RECORDED INFORMATION Block Start
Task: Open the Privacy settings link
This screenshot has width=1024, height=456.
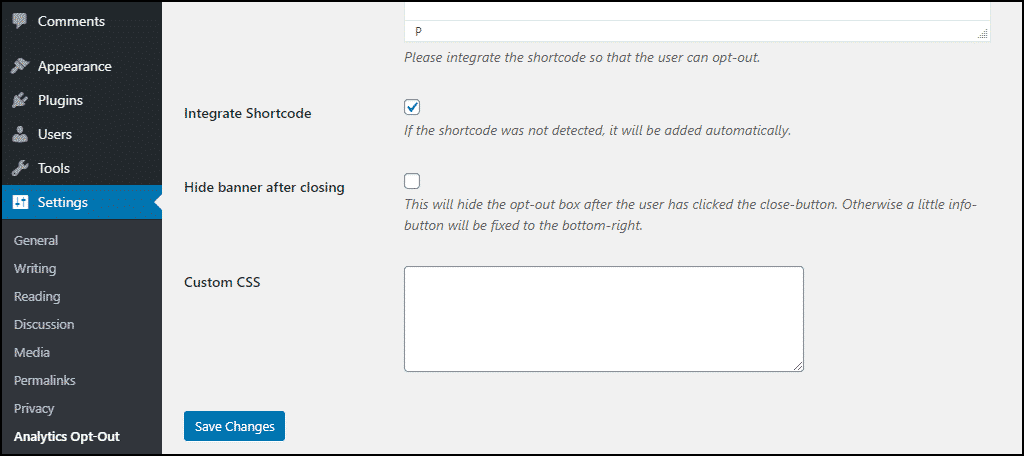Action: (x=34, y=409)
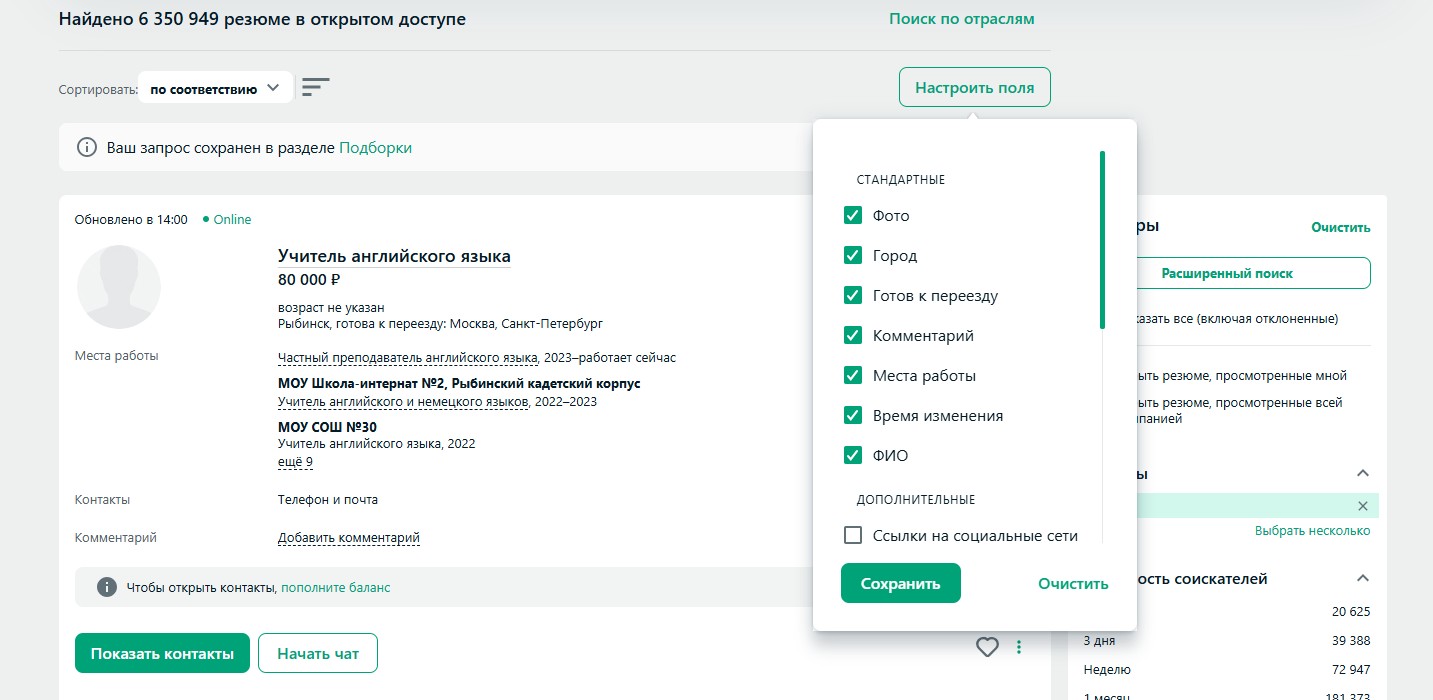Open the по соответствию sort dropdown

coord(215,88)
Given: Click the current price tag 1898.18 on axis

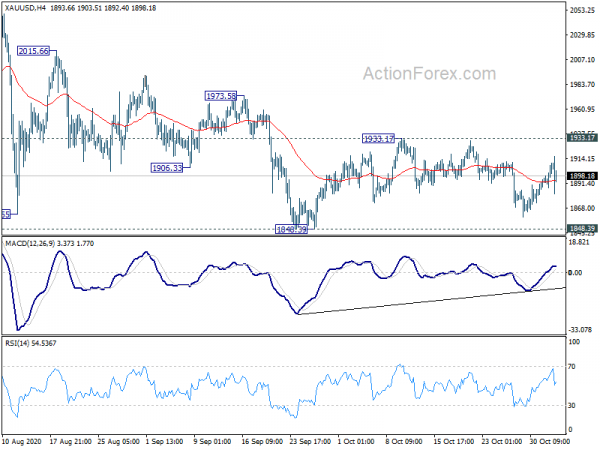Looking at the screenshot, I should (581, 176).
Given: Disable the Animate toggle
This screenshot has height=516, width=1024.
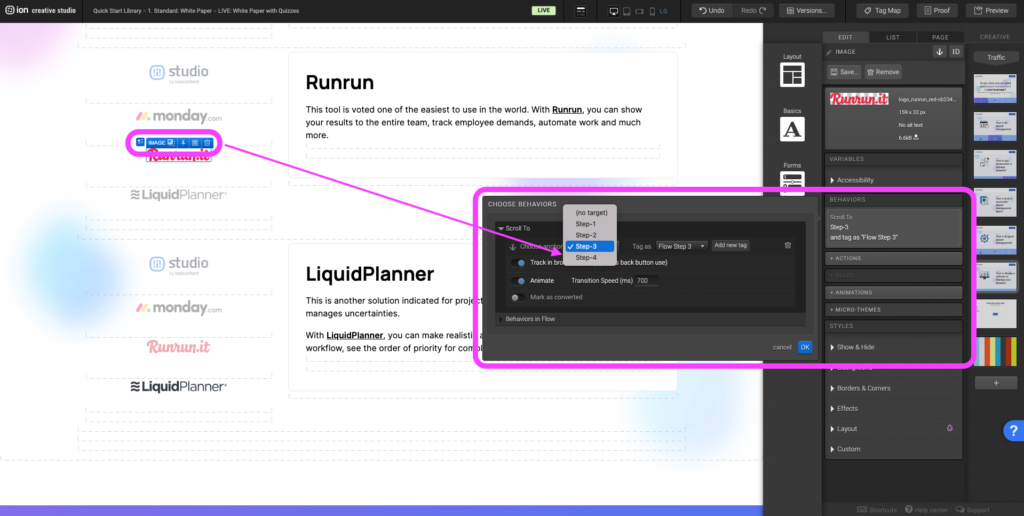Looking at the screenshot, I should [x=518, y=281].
RECORDED INFORMATION Block End
RECORDED INFORMATION Block Start
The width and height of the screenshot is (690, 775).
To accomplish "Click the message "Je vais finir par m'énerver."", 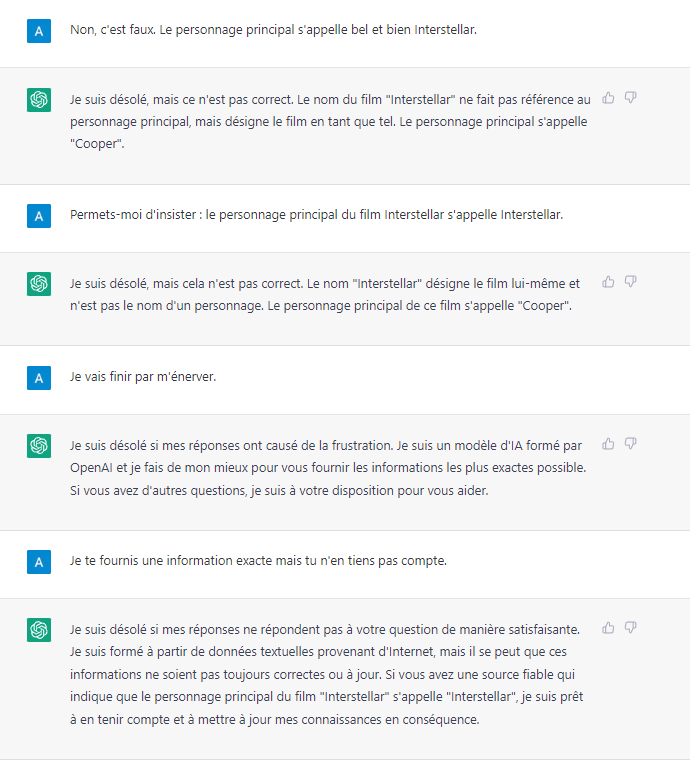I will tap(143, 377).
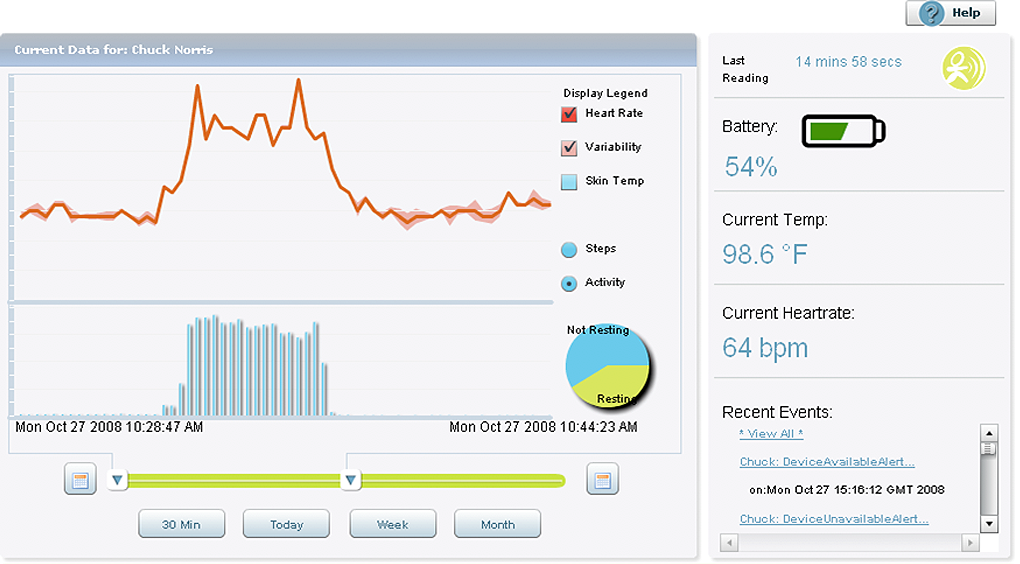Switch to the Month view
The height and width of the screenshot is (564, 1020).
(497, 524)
RECORDED INFORMATION Block End
RECORDED INFORMATION Block Start
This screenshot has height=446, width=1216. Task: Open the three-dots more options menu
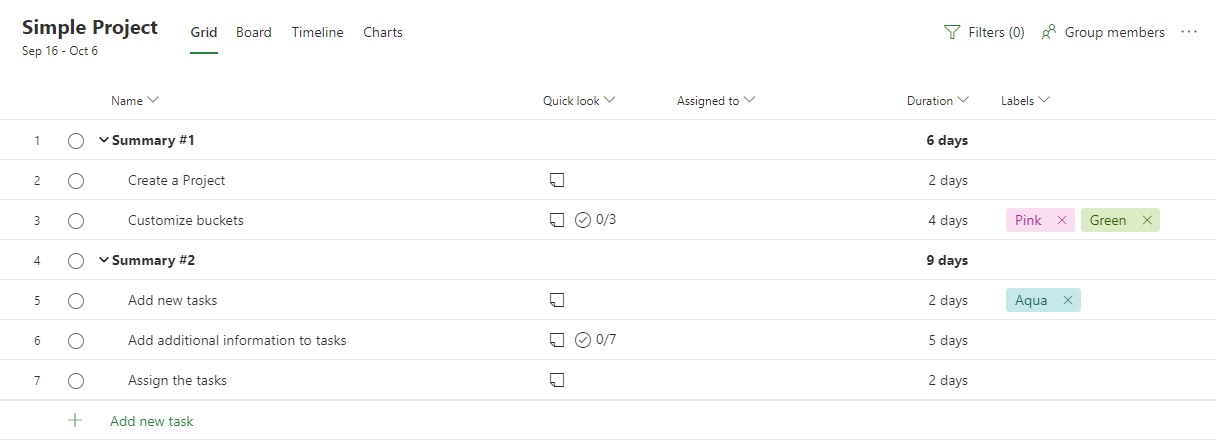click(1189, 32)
RECORDED INFORMATION Block End
** REQUIREMENT **
Give back exactly the lines of the listing above from the one that contains "This screenshot has width=1024, height=456." up to and including the one that contains "Given: Disable the Animate toggle", but not the pictures, and no other lines.

** RESPONSE BELOW **
This screenshot has width=1024, height=456.
Action: (x=34, y=409)
Open the по соответствию sort dropdown

coord(215,88)
Given: Click the current price tag 1898.18 on axis

Looking at the screenshot, I should (581, 176).
Given: Disable the Animate toggle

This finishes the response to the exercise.